GoGirls Interview with Lisa Bianco

by Madalyn Sklar

What drives your music? When did you first know you had to do this thing called music or bust?

What drives my music is that endless need to create. That feeling that if you don’t “let it out” you can’t live. I enjoy the process of writing songs. I get that weird feeling that “this cool little riff or chords is gonna end up a song”. It’s an intuition that can’t be explained. The universe treats you well on those days (lol). The first time it was “music or bust” was really when I picked up the guitar. I played flute and piano since the first grade up until high school. Studied it. Took lessons. Competitions etc. But it never felt right. The guitar felt right. I always thought it was a hard instrument to play. But it turned out it was really easy for me because it was my third instrument. My friend taught me a few chords and that was it! Then I was playing hours a day learning all the rock songs 101 I wanted. There was no turning back.

Describe your music style and name three musicians you have been inspired by and why.

It’s pop singer-songwriter with a punk heart.

Nirvana-The songs were brilliant and simple. But the sound was fresh and new. They perfected the soft-loud-soft-loud formula, which still influences many artists today. I also loved the lyrics. Abstract and clever. Kurt’s singing was like no other and was so primal and right from the gut. That’s the place I want to be when I perform.

Velvet Underground-New York down to the bone.

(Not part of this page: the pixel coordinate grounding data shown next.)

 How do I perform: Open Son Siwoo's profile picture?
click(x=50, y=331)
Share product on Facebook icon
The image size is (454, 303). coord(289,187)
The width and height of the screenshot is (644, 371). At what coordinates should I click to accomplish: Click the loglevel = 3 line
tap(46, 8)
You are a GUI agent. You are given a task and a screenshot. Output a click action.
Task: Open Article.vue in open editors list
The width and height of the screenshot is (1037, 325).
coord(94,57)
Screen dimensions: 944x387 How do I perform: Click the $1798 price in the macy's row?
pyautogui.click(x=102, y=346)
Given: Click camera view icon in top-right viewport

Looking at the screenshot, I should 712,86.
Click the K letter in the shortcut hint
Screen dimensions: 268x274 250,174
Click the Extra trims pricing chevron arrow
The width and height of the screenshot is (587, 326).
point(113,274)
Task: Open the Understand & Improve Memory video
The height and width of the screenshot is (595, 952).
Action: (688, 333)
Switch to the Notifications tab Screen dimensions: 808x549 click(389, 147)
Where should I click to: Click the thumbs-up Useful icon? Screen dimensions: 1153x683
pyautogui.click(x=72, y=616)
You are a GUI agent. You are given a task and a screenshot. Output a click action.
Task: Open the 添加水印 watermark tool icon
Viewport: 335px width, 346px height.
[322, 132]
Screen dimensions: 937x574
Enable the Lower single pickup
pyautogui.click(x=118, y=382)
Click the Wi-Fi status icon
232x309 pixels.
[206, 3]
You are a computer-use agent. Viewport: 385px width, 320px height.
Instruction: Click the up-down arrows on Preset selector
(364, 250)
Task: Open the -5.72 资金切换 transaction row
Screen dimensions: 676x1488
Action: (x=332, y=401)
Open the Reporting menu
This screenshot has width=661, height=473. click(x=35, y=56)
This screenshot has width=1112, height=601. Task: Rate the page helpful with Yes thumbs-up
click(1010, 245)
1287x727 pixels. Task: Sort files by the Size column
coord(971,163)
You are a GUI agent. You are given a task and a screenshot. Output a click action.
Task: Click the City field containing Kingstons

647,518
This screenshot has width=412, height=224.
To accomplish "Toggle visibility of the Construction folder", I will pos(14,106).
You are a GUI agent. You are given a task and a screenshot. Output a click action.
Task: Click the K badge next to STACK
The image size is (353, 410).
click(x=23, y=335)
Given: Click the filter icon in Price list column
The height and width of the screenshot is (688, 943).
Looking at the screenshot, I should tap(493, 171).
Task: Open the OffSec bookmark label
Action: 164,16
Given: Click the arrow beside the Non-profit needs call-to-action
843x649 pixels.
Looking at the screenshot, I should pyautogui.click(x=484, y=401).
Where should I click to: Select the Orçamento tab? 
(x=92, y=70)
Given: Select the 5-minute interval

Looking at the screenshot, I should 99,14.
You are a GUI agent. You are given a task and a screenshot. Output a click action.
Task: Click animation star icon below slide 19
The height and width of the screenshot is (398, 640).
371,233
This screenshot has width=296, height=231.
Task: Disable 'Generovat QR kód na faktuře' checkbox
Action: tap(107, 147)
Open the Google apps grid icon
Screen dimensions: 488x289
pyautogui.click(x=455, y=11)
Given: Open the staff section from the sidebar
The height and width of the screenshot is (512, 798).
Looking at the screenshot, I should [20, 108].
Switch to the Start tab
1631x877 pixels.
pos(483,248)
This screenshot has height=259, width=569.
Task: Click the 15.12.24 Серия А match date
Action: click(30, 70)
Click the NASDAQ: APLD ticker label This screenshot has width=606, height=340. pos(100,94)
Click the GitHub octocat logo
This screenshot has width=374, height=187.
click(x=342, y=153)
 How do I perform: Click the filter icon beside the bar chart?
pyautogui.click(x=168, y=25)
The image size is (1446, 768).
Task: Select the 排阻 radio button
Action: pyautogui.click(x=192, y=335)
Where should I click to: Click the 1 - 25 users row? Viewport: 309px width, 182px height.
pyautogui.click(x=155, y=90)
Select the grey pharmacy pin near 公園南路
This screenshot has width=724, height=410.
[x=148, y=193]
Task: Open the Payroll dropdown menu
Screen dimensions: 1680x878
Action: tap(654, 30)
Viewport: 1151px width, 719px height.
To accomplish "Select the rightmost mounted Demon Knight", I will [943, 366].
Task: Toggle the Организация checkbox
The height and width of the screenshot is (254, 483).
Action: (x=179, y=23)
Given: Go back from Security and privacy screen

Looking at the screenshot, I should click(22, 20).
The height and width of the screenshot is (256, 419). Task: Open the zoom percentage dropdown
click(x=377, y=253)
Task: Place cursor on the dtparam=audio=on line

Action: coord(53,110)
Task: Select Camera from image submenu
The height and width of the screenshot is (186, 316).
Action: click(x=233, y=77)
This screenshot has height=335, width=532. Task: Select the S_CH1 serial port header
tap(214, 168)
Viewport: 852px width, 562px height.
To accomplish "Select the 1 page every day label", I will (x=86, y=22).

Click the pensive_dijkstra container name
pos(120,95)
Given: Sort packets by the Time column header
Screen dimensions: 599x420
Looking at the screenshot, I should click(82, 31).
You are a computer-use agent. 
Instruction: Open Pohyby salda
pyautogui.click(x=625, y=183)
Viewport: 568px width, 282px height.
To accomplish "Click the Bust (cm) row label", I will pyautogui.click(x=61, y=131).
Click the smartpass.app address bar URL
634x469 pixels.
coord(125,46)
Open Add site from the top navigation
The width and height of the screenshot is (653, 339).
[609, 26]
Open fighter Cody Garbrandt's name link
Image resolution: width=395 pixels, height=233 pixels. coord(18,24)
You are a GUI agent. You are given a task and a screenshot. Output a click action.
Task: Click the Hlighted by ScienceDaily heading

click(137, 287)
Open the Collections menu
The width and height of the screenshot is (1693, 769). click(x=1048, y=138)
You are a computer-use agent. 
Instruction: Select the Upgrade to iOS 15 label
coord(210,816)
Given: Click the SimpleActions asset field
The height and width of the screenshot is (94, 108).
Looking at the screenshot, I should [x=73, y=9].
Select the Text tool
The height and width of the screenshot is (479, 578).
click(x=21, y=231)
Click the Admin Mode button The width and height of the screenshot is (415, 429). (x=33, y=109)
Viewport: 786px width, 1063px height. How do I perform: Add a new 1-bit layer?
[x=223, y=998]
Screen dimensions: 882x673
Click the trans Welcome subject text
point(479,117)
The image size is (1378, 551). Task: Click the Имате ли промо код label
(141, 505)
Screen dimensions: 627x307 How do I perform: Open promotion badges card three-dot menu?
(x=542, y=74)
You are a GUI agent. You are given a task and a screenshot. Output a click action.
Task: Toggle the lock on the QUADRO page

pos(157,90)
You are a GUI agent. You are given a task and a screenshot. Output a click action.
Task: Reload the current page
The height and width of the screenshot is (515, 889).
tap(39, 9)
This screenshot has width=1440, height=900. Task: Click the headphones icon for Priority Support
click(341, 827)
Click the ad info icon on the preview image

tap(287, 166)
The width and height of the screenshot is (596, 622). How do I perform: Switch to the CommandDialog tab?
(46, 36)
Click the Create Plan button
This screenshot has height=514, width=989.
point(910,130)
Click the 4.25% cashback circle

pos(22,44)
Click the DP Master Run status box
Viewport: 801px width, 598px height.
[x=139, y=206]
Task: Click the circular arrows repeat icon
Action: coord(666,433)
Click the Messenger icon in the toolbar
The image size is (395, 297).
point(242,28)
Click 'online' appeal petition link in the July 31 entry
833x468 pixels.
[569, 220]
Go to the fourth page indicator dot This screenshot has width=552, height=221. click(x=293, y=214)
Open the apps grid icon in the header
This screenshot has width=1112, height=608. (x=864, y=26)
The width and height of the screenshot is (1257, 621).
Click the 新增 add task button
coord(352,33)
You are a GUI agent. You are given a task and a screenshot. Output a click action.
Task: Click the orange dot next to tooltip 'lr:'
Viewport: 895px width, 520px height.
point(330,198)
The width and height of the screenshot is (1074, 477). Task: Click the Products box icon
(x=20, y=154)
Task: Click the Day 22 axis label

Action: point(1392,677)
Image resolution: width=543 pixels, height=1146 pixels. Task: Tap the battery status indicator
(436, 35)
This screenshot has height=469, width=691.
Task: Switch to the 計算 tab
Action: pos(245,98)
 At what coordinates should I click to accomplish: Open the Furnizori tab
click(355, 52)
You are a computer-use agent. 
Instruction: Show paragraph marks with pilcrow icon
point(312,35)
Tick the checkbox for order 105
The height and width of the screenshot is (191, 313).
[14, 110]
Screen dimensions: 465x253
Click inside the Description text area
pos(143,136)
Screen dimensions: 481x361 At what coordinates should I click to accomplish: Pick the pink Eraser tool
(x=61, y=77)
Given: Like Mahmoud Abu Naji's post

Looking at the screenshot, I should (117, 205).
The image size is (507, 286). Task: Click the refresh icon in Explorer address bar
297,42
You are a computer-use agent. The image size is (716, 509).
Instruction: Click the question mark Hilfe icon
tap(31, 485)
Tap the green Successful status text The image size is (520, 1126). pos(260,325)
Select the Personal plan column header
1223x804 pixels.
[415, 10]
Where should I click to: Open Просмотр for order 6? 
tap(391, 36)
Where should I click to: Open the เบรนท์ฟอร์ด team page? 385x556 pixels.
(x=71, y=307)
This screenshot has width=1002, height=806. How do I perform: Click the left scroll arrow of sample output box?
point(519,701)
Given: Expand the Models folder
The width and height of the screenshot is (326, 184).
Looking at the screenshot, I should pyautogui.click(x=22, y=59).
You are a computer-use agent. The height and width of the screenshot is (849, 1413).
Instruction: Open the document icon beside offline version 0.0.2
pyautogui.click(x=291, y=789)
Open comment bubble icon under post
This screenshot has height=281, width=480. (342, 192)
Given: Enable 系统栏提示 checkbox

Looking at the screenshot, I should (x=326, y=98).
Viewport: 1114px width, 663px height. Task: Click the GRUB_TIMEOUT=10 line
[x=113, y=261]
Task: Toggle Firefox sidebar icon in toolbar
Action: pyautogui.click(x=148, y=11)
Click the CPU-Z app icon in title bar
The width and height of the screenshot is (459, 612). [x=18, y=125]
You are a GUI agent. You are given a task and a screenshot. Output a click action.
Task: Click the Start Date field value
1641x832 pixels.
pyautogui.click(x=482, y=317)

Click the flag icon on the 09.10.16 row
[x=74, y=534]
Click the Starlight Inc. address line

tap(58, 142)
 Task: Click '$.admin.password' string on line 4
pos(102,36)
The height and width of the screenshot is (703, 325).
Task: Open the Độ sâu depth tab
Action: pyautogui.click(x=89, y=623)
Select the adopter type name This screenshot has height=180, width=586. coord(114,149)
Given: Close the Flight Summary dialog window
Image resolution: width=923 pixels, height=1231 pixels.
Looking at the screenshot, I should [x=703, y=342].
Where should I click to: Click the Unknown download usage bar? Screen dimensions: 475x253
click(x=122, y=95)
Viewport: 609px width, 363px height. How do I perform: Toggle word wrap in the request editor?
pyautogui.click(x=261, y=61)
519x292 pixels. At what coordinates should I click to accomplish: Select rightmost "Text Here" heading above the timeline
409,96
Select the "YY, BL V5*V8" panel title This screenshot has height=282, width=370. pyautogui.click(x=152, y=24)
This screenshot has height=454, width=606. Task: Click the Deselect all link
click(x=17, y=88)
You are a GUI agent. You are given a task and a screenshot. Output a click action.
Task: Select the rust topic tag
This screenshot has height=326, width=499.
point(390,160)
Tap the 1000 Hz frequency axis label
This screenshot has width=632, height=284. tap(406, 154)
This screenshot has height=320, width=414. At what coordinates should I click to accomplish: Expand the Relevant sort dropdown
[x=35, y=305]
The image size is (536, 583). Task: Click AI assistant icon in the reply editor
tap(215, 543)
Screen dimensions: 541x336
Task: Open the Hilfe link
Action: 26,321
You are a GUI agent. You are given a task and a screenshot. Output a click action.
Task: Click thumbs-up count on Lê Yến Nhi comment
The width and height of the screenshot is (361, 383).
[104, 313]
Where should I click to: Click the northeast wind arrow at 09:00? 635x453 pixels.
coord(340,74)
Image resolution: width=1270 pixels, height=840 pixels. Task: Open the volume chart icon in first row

It’s really the whole package here from the music, to clothing style, vision and art/Andy Warhol. While the hippies were talking about free love in Frisco Lou Reed and co. were writing about what you’re parents did not want to hear: Hard drugs, transvestites, turning tricks, and living life in New York that was truly a jungle then. Growing up in Long Island/NY (so did Lou!), I had an immediate understanding of the music…or why such topics were song subject matter. It was saying a statement without being so overt.

Dixie Chicks-I’m giving props to “my girls” here. I never really liked country music so much but their last record “Taking the Long Way” was an inspiration to me in songwriting, harmony and just the tone of their voices. They are fantastic musicians and flawless live. I ended up buying all their records and DVD’s. They have so much class you really can’t find that anymore.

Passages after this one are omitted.